B. Consecutive Sentences
[2] We ordinarily review a challenge to the imposition of consecutive sentences for an abuse of discretion, United States v. O'Hara, 301 F.3d 563, 571 (7th Cir.2002), but Littrice did not raise this argument below so we review for plain error, United States v. Martinez, 289 F.3d 1023, 1027 (7th Cir.2002). The jury convicted Littrice on fourteen counts, each carrying a maximum prison sentence of 36 months. See 26 U.S.C. § 7206(2). The district court imposed a 42–month sentence that was “just a hair above the guideline range.” That total sentence, as noted, consisted of a period of incarceration of 36 months on Count 1 which was stacked consecutively to six-month concurrent sentences given for each of Counts 2 through 14. See U.S.S.G. § 5G1.2(d) (advising that “f the sentence imposed on the count carrying *1060 the highest statutory maximum is less than the total punishment, then the sentence imposed on one or more of the other counts shall run consecutively, but only to the extent necessary to produce a combined sentence equal to the total punishment”).
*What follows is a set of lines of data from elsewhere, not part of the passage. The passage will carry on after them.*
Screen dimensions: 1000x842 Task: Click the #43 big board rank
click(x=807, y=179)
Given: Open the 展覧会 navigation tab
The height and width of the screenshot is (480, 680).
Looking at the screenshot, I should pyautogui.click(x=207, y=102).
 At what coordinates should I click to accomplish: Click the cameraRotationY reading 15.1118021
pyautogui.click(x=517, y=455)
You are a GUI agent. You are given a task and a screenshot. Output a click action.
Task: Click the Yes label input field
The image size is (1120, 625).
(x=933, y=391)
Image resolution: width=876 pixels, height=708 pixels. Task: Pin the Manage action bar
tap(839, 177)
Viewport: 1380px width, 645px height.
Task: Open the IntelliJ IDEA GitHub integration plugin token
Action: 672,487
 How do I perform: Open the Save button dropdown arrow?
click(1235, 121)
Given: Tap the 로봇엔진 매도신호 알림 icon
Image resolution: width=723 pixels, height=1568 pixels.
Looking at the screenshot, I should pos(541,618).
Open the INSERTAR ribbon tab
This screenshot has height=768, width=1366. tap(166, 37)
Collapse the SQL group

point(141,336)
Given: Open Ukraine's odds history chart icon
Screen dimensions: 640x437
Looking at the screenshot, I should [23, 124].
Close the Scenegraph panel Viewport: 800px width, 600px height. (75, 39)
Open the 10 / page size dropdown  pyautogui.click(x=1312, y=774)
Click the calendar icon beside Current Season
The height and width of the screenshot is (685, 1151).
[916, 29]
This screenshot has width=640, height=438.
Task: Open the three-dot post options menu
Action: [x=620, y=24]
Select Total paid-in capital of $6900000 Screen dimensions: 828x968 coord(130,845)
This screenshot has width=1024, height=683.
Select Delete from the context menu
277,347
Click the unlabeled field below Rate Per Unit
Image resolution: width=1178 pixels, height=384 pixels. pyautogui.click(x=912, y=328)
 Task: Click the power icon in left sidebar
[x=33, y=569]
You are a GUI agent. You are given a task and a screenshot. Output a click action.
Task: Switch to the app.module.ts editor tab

[3] Littrice argues the court violated Apprendi v. New Jersey by imposing consecutive sentences above the statutory maximum without making the appropriate findings. See 530 U.S. 466, 490, 120 S.Ct. 2348, 147 L.Ed.2d 435 (2000) (holding that “any fact that increases the penalty for a crime beyond the prescribed statutory maximum must be submitted to a jury, and proved beyond a reasonable doubt”). But the statutory maximum for each of Littrice's violations of 26 U.S.C. § 7206(2) was 36 months. Given that the jury found Littrice guilty of fourteen counts of violating that provision, her statutory maximum was 504 months. Because Littrice's sentence did not exceed this, there are no Apprendi issues for us to consider. See, e.g., United States v. Veysey, 334 F.3d 600, 602 (7th Cir.2003) (noting that a fact that merely moves the “sentence around within the statutory sentencing range need not be proved beyond a reasonable doubt”).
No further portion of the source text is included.